(TASK DIRECTIONS):
Starting at the line that contains "You are a GUI", transcribe every remaining line of the entries exactly, including the last one.

(EXERCISE MATERIAL)

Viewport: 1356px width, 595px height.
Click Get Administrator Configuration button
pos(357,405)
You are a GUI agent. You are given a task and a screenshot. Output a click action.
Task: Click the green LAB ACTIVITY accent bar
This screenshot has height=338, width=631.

(End EXERCISE MATERIAL)

(RESPONSE TO THIS TASK):
You are a GUI agent. You are given a task and a screenshot. Output a click action.
Task: Click the green LAB ACTIVITY accent bar
This screenshot has height=338, width=631.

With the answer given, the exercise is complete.